The "Bandish Bandits" actor believes the term "love jihad" stems from the idea of stigmatising inter-faith marriages and stop social interactions between Hindus and Muslims. "They not only want to discourage inter-faith marriages but also curtail social interactions between Hindus and Muslims," he added.

Shah, who is married to theatre-film actor Ratna Pathak Shah, said he always believed that his marriage to a Hindu woman would set a "healthy precedent". "We have taught our children about every religion. But we have never told them that they belong to any particular religion. I always believed that these differences would slowly fade away. I believed that my marriage to a Hindu woman would set a healthy precedent. I don't think this is wrong," he said.

The actor said when he was about to tie the knot with the Ratna Pathak Shah, his mother had asked if he would want his would-be wife to convert to his religion and his answer was no.

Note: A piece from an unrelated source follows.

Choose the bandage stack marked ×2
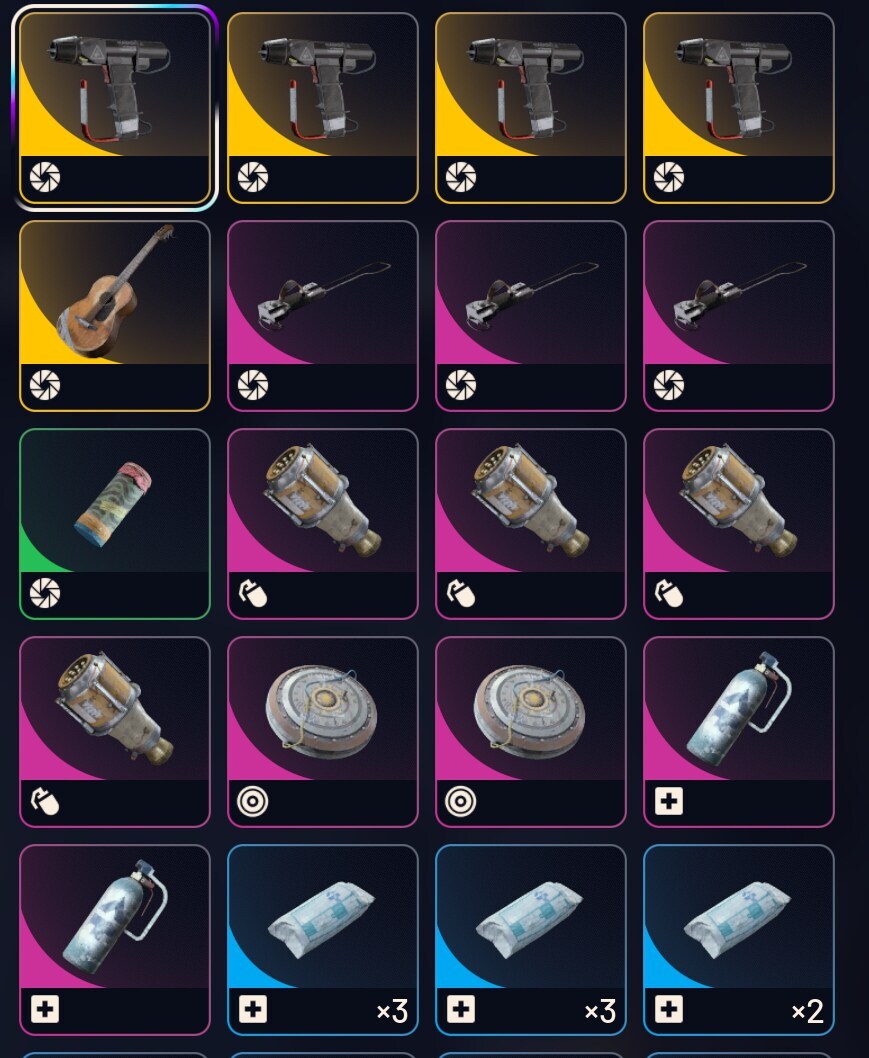The height and width of the screenshot is (1058, 869). (x=739, y=939)
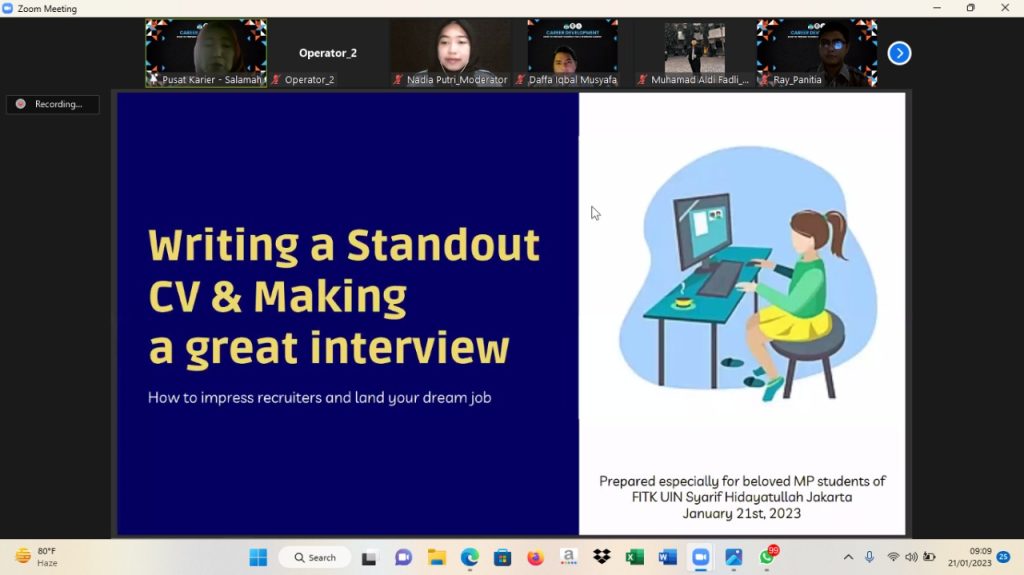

Shah said even though his mother was uneducated and was brought up in an orthodox household, she was completely against the idea of changing one's religion. "My mother who was uneducated, brought up in an orthodox household, prayed five times a day, observed Roza all her life, went for the Haj pilgrimage, she said, 'The things that have been taught to you in your childhood how can that change? It is not right to change one's religion'," he said.

"This is not the world I had dreamt of," he added. In a 2018 interview with Karwan-e-Mohabbat, Shah had said that at many places the death of a cow is being given more importance than the killing of a policeman. The veteran actor had also expressed anxiety over the well-being of his children, who he said have not been brought up as followers of any particular religion.